Linux nerves

Linux is making lots of vendors nervous these days. Some, like the folks at IBM Corp. and Hewlett-Packard Co., are throwing money at Linux - they hope to get in on the ground floor of the Next Big Thing. Others, like Microsoft Corp., are throwing whatever sticks and stones they can find - they hope the buzz fades and the Linux bandwagon crashes and burns.

Yep, these vendors are nervous. And for corporate IT people, that nervousness is an advantage - no matter what we happen to think of Linux. Is this a great system, or what?

Nervousness is why a Microsoft executive was at the LinuxWorld show in New York last week, bending the ears of reporters with predictions of a Linux crash and burn. But then, Doug Miller's title is group product manager for competitive strategies. If he wasn't trashing the competition, he wouldn't be earning his paycheck.

Miller predicts flat growth, evaporating interest and a steep drop in Linux companies' stock prices this year. (Any comparisons to Microsoft's performance last year are left as an exercise for the reader.) Nobody much believed Microsoft CEO Steve Ballmer when he told analysts last month that beating Linux "really is Job 1 for us." But when Microsoft sends a guy out to trash-talk the star of the show at a conference, you know somebody's worried.

Which means we've got leverage when it's time to talk dollars and units with Microsoft. If they really don't want us to try Linux, let 'em come up with a sweeter deal.

Nervousness had IBM, HP, Compaq Computer Corp. and other Linux investors pacing the LinuxWorld aisles, too. These guys need a return on their investment; IBM alone is spending a cool billion on Linux this year. That's not a side bet, even for Big Blue.

If the Linux play doesn't pay off, things could get ugly. So the Linux backers are talking up Linux with as much energy as Microsoft is talking it down.
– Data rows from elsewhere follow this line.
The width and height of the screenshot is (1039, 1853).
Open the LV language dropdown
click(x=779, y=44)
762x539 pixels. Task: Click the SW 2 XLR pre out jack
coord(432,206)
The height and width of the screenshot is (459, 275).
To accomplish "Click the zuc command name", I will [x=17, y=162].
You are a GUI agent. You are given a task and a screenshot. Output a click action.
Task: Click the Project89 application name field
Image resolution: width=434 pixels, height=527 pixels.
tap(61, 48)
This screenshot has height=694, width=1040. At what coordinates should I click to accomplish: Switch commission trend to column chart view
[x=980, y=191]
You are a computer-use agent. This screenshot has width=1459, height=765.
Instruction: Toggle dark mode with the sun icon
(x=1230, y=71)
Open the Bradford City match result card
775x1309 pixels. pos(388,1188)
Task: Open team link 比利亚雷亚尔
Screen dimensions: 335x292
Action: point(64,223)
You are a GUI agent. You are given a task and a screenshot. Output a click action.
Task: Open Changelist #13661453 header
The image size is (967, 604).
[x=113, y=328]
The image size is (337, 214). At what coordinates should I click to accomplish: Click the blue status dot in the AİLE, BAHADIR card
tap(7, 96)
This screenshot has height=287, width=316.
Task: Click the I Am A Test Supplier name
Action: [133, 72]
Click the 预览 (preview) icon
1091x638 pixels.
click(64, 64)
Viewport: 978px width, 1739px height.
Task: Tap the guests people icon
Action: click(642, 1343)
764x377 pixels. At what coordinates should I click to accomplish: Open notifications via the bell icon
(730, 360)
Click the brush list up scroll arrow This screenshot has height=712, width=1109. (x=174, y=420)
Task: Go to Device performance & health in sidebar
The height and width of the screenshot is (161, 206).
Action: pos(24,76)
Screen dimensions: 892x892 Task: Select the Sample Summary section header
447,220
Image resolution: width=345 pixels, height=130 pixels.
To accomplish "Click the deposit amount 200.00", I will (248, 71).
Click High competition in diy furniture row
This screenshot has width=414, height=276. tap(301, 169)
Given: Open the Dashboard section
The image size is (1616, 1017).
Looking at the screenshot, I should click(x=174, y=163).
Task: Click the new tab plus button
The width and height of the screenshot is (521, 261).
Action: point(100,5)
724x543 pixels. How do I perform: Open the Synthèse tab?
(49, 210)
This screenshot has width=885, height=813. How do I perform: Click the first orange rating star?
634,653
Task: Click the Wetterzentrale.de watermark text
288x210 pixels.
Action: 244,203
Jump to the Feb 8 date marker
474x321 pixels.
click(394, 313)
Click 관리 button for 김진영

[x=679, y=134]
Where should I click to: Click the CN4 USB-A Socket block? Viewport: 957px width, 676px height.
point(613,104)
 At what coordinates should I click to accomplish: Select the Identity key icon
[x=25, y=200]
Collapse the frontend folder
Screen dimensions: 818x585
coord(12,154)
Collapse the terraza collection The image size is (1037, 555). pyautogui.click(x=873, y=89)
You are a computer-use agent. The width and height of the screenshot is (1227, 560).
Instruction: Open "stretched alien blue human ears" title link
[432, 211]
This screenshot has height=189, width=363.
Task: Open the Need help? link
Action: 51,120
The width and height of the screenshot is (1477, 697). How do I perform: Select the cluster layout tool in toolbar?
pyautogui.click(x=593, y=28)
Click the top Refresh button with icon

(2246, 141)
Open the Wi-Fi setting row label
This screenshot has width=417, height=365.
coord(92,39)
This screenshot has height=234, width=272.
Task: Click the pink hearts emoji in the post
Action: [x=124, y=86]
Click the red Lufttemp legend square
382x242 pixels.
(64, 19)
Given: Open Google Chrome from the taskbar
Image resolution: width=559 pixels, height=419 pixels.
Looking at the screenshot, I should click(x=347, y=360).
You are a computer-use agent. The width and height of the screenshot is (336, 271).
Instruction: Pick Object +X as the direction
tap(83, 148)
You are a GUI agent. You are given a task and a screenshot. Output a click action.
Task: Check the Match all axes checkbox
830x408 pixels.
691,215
And that gives us bargaining power, too. If IBM wants to sell us Linux, we've got a choice. What's so special about IBM's Linux instead of, say, Compaq's or HP's - or anyone else's Linux, for that matter? They all know they've got competition; if their Linux is so great, they can prove it by cutting us a great deal.

Does that sound callous and cynical? Sure it does. Hard bargaining is like that. Unless you're a true believer - in Linux or Windows 2000 or mainframes or some other best-of-all-possible-worlds technology - you're not buying IT products because you love them, but because they're the best for doing what you and your users need to accomplish.

And the fact that you can walk away from any vendor's table is your strongest bargaining chip in cutting the best deal.

Competition - real competition - gives us enough product choice so we can walk away from that table. Right now, Linux is generating a lot of competition. For IT shops, that's all good.

And the best part about it is, we don't even have to like Linux. We don't have to approve of its weird, loose-knit, nobody-in-charge, everybody-does-it-for-free development approach. We don't have to buy into its pseudo-utopian free-software philosophy.

We don't even have to trust it to survive on its own. IBM, HP and the rest are investing billions of dollars in Linux; they'll pick up the ball if the free-software guys drop it.

So we can treat Linux like any other product. We can use it to pit vendors against one another. We can demand the best terms. We can close the best deal.

And yeah, that makes IT sellers nervous. But it should make IT buyers feel just fine.